The Executive Committee will once again be in session on 6 November 2020, as due to the online format, some agenda items were scheduled for a later date. A more detailedd news report of the Executive Committee meeting can be found here on FISU website.
The International University Sports Federation – FISU
Founded in 1949, FISU stands for Fédération Internationale du Sport Universitaire (International University Sports Federation). FISU was formed within university institutions in order to promote sports values and sports practice in harmony with the university spirit. Promoting sports values means encouraging friendship, fraternity, fair-play, perseverance, integrity and cooperation amongst students, who one day may have responsibilities and key positions in politics, economy, culture and industry.
All FISU sports events include educational and cultural aspects, bringing together athletes and academia from all over the world to celebrate with a spirit of friendship and sportsmanship. FISU cooperates in developing its events and programmes with all major international sports and educational organisations. As major outcomes of those collaborations, in 2015, the United Nations Educational, Scientific and Cultural Organisation (UNESCO) proclaimed the International Day of University Sport to be celebrated annually on 20 September – an event that has seen huge growth in its first few years.

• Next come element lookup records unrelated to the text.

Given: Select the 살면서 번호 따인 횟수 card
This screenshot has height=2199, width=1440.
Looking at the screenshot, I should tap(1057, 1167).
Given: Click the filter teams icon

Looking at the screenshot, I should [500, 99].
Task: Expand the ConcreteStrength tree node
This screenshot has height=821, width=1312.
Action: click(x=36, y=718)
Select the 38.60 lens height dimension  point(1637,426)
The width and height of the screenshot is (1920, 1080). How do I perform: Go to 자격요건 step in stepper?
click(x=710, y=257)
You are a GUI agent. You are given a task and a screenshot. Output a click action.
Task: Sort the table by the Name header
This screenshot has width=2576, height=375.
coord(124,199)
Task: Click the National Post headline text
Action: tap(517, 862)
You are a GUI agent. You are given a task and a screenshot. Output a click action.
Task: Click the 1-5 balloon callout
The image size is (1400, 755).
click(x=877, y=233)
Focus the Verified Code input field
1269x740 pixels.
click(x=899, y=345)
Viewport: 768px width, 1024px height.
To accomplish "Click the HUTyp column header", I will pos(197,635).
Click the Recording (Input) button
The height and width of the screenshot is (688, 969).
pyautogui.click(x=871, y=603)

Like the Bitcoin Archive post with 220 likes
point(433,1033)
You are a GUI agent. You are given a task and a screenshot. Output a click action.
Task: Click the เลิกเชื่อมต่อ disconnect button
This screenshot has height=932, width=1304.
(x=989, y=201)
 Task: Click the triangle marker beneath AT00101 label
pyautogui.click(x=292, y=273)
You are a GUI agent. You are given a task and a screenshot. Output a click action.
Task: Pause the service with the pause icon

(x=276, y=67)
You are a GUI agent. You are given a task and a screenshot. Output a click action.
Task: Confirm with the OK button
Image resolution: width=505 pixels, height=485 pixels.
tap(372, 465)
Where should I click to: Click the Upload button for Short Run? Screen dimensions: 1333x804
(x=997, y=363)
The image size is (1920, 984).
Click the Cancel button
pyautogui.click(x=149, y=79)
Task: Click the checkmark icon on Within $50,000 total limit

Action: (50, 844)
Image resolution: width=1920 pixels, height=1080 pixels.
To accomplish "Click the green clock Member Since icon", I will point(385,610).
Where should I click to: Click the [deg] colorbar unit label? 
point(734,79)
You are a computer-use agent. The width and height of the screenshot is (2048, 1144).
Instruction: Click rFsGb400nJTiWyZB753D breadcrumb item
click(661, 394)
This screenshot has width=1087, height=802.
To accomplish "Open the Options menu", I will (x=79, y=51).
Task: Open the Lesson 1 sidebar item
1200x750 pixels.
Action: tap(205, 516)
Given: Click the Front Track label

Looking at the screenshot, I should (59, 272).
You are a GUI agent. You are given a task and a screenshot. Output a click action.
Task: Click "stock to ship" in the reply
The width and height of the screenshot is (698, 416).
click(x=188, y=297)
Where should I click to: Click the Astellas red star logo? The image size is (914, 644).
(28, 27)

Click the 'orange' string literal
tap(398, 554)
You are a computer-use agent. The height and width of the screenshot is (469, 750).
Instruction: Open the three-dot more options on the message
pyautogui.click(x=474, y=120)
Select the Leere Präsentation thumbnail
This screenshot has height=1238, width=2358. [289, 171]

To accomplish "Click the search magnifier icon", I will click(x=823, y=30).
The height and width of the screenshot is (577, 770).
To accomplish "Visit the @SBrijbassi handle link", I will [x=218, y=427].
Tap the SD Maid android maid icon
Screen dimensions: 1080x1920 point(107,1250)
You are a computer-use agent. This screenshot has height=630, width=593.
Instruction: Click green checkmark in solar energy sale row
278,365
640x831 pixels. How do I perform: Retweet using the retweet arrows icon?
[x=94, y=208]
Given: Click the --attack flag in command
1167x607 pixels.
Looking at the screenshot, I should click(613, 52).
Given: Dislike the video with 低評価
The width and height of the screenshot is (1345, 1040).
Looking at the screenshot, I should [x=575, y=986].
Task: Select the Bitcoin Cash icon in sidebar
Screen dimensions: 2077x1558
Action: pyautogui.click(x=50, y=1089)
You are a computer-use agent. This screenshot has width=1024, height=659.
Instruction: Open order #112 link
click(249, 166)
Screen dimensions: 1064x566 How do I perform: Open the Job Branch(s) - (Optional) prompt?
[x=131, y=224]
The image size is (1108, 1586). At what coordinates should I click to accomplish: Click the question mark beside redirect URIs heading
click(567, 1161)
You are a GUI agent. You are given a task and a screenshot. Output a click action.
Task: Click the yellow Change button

FISU is composed of 174 Member Associations (National University Sports Federations). The FISU General Assembly elects the members of the FISU Executive Committee, its board of directors. A total of 14 permanent committees advise the Executive Committee in their specialised areas. For the daily administration of FISU, the FISU Executive Committee relies on the Secretary General, who is assisted by the FISU staff. FISU’s headquarters are in Lausanne, Switzerland.